“It’s a neighborhood hazard,” Huber said of the building at 551 N. 6th St. “There’s gigantic holes in the side, and I saw no place that had a ‘No Trespassing’ sign, or anything like that, or even a rope across the entrance.”
He happened to be walking in the area, after strolling near the Great Miami River’s hydraulic canal, and was glad he had his camera with him when he arrived at the former dairy, the location of recent fires. The building is so unstable, Hamilton firefighters are not allowed to enter it.
Huber, who has been retired 27 years, wrote the city’s health department about the situation, sending some of the photos he took.
The building’s easy entry, with areas not boarded up, comes as a surprise to some because Hamilton City Council in October approved an ordinance requiring owners of empty commercial and industrial buildings to register their buildings and secure them, to make entry by trespassers difficult.
Similar laws have been effective in Sandusky and elsewhere in making empty buildings safer and prompting owners to sell vacant ones, but Fire Chief Mark Mercer said the city’s efforts to buckle up buildings against intruders have been delayed because of the coronarivus pandemic.
The city’s vacant property registration ordinance, which required owners of empty commercial or industrial buildings to register and secure their buildings, took effect in January. Among the purposes of the law is for owners to let the city know how to locate them; to secure the buildings and maintain the properties’ conditions and keep the lawns maintained; and to provide firefighters a way to access the buildings’ interiors through uses of lock boxes.
But, “When everything hit with the (COVID-19) pandemic, we really backed off on enforcing things,” Mercer said, “simply because getting people together to get that done was a problem, getting people out of their houses to meet — a lot of the city staff was focusing mostly on the core missions.”
“We were short staffed,” Mercer said. “We’ll require them (the new owner) to register the property and secure it.”
If the building isn’t secured, “we have the ability to contract people to go out and cover the windows, and do whatever they need to do, and bill them back on their taxes,” Mercer said.
Costs of securing the building, if the property owner does not do it, will be borne by the city’s already strained general fund. The amount can be recovered through levies on the property’s taxes, but there is a delay in recovering that money.
The former dairy building has been the site of major fires, including in January, 2019. The property is so unstable that firefighters decided years ago they would not enter it in the event of fires.

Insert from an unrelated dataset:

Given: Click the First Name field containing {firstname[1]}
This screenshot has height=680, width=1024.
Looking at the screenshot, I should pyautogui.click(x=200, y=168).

Ownership of the building has changed hands recently.
The dairy building “sold in December of ‘18, it sold in August of ’19, it sold in February of ’20, so this thing’s been passed around a little bit,” Mercer said. “That’s three times that it’s sold in the last 20 months.”
Huber hopes something will be done soon to secure the dairy building.
“It’s a neighborhood hazard,” he said.
What should somebody do if they live or work near a troublesome building? Mercer recommends using the city’s “311″ system, which through the city’s website allows people to raise issues about situations that need to be addressed, such as potholes, drug abuse, other crime that does not require an immediate police response and broken traffic signals.
One way to make a 311 request is by going to the city’s website, www.hamilton-oh.gov, and clicking on the box near the top that says, “My Hamilton (311) For Service Requests.”